Aber die Art und Weise, wie Wissenschaftssysteme innerhalb einer Gesellschaft organisiert sind, wird von Kultur, Geschichte und Kontext beeinflusst. Weltweit gibt es enorme Unterschiede in der Art und Weise, wie Wissenschaft organisiert und genutzt wird. Daher ist es möglich, über die Dekolonisierung von Wissenschaftssystemen zu sprechen, ohne die Prinzipien zu gefährden, die die Wissenschaft definieren. Für eine effektive multilaterale wissenschaftliche Zusammenarbeit ist es von entscheidender Bedeutung, dass wir diese Unterschiede in den Wissenschaftssystemen trotz der Universalität der Wissenschaft verstehen. Die wissenschaftliche Zusammenarbeit kann scheitern, wenn Wissenschaftler im globalen Norden, die in entfernten Kontexten tätig sind, diese Unterschiede nicht erkennen. 

Dieses Projekt konzentrierte sich weitgehend auf die Produktion vertrauenswürdiger Wissenschaft, ein Bereich, in dem das ISC durch seinen Ausschuss für die Freiheit und Verantwortung der Wissenschaft seit langem eine Führungsrolle übernimmt. Aber es gibt eine tiefere Herausforderung: die sich verändernde Wahrnehmung der Wissenschaft als wertgeschätzt und vertrauenswürdig. Sie kann durch Politiker, Interessengruppen, Desinformation oder durch schlechte oder arrogante wissenschaftliche Kommunikation untergraben werden.

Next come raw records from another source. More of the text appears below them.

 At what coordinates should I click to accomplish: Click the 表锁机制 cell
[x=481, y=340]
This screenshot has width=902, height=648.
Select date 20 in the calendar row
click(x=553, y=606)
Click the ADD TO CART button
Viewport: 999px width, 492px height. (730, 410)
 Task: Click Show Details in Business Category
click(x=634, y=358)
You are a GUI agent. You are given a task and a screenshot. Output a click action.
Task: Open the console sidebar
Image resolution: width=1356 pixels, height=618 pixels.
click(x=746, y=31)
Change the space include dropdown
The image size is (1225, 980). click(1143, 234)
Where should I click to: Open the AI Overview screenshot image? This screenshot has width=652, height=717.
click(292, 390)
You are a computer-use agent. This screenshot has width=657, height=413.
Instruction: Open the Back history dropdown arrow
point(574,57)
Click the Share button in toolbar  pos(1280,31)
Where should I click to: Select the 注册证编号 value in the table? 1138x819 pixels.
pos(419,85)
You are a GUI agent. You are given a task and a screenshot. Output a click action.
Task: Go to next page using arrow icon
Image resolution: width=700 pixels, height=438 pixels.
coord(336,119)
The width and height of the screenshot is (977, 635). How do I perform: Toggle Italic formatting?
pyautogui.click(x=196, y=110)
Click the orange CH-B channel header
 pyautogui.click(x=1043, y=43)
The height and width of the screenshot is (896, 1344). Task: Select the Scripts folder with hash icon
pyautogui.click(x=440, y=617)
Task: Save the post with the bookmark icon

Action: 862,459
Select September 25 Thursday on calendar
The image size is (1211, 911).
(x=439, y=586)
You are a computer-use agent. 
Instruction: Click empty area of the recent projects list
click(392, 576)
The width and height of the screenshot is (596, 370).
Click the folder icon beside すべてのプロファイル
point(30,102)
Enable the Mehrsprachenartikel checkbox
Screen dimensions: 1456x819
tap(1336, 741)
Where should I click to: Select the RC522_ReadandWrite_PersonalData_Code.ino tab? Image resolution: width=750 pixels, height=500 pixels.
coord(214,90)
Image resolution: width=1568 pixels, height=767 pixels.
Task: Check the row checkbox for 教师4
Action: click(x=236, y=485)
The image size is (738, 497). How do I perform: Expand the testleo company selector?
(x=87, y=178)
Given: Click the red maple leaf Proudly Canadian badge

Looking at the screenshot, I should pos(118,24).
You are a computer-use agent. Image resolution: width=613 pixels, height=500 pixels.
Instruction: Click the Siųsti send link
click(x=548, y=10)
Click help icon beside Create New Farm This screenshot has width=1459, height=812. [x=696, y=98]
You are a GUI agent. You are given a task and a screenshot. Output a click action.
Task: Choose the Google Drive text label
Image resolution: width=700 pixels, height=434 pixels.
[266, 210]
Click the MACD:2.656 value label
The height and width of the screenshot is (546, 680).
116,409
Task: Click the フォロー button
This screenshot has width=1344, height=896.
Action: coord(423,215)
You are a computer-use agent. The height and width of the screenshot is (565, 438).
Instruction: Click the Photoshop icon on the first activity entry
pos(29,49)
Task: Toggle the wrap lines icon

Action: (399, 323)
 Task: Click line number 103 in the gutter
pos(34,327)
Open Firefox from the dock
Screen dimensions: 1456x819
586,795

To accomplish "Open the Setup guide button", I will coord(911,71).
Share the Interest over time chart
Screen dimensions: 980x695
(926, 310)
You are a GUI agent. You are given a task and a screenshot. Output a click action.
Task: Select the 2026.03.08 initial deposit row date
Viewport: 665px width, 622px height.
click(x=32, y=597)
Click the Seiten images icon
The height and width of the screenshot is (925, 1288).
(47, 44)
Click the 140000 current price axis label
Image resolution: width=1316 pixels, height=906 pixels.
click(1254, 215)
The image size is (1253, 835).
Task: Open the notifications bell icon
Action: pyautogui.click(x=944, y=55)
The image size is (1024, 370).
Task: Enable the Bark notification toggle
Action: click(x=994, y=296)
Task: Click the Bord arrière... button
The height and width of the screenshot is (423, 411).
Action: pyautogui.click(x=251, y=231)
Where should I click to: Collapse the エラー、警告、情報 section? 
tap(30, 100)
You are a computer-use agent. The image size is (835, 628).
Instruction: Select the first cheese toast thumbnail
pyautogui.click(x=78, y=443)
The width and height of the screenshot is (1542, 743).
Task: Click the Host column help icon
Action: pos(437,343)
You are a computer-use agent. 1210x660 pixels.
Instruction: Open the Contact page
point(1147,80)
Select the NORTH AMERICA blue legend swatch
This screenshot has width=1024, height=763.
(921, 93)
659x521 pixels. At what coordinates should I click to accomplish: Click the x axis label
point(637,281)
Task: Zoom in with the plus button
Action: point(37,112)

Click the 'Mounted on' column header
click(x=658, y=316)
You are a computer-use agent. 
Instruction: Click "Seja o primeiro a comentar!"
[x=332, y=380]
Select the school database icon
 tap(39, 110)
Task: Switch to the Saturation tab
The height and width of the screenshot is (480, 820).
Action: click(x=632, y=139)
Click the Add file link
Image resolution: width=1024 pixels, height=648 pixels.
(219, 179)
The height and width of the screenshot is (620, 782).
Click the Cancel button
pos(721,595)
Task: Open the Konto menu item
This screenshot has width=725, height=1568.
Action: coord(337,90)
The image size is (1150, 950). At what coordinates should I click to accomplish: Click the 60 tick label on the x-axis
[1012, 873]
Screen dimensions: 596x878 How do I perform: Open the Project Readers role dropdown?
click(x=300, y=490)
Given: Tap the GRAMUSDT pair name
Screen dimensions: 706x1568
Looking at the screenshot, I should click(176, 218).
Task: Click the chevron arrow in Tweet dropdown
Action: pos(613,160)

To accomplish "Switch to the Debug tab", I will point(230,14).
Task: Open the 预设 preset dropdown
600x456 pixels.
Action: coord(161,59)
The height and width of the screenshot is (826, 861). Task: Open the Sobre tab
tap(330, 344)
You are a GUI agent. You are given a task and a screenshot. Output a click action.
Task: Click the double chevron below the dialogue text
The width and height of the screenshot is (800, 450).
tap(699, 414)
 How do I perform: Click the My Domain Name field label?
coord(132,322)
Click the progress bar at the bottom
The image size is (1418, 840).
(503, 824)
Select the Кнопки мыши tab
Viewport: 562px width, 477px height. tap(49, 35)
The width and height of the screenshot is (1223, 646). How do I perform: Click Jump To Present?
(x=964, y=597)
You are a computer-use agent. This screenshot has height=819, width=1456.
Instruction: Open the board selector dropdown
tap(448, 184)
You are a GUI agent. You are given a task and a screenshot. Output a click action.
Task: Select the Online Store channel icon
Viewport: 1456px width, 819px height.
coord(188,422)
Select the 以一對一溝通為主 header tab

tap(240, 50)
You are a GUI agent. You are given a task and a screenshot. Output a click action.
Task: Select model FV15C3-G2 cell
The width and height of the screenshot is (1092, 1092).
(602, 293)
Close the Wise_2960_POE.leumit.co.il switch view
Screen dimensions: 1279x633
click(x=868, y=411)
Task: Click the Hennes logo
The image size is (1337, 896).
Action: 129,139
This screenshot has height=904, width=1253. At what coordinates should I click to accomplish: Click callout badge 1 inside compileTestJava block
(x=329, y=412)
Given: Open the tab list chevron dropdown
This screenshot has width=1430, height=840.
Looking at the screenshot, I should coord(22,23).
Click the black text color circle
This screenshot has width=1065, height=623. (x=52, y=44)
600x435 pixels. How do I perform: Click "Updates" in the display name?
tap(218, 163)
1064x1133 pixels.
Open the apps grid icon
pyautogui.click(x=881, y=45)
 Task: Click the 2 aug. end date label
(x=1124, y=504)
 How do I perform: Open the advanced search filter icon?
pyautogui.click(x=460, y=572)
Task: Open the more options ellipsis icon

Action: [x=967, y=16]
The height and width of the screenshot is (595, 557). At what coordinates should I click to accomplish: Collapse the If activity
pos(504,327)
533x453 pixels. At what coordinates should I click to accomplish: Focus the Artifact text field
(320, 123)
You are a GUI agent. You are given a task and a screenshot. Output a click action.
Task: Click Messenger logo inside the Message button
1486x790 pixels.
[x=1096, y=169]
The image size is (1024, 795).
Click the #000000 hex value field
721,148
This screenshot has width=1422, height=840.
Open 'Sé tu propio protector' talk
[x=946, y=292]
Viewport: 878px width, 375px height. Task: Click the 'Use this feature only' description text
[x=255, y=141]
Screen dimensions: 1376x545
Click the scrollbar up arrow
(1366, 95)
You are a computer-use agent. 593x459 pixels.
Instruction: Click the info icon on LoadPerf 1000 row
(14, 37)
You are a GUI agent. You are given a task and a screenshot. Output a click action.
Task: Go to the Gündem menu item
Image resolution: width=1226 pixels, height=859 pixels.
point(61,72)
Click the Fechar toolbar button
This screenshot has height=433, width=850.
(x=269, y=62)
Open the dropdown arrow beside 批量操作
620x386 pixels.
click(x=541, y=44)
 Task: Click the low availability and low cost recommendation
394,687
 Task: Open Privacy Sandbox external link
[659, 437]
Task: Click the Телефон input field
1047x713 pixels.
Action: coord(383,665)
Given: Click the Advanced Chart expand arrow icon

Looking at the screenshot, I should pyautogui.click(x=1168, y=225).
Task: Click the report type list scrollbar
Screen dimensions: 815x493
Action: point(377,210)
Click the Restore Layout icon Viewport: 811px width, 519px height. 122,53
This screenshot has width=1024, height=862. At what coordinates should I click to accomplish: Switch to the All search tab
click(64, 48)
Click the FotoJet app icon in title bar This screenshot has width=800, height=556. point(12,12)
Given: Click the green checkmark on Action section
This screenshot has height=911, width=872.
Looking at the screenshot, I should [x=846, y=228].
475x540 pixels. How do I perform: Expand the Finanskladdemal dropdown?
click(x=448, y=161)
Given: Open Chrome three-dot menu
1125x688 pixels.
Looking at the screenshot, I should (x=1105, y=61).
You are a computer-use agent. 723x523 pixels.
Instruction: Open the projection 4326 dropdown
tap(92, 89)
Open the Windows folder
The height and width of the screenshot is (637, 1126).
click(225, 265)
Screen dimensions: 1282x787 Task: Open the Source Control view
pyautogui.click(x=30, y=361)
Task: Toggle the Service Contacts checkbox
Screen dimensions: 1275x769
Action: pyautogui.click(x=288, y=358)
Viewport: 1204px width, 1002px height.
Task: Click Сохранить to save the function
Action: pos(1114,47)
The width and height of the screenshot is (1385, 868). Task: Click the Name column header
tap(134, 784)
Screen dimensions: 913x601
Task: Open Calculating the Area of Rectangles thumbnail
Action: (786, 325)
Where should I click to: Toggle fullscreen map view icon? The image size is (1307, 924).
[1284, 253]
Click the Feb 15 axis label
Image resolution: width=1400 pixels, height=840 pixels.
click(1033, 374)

Trotz großer Investitionen in die Wissenschaft waren die Fortschritte bei den Zielen für nachhaltige Entwicklung enttäuschend. Das ISC hat viel Zeit damit verbracht, sich mit dieser Realität auseinanderzusetzen und darüber nachzudenken. Die meiste Forschung, die von Geldgebern, Universitäten und der Wissenschaft unterstützt und gefördert wird, ist Modus 1, das heißt, weitgehend isolierte Wissenschaftler werden finanziert, um Wissen auf lineare Weise zu produzieren: Die primären Ergebnisse sind akademischer oder technologischer Natur.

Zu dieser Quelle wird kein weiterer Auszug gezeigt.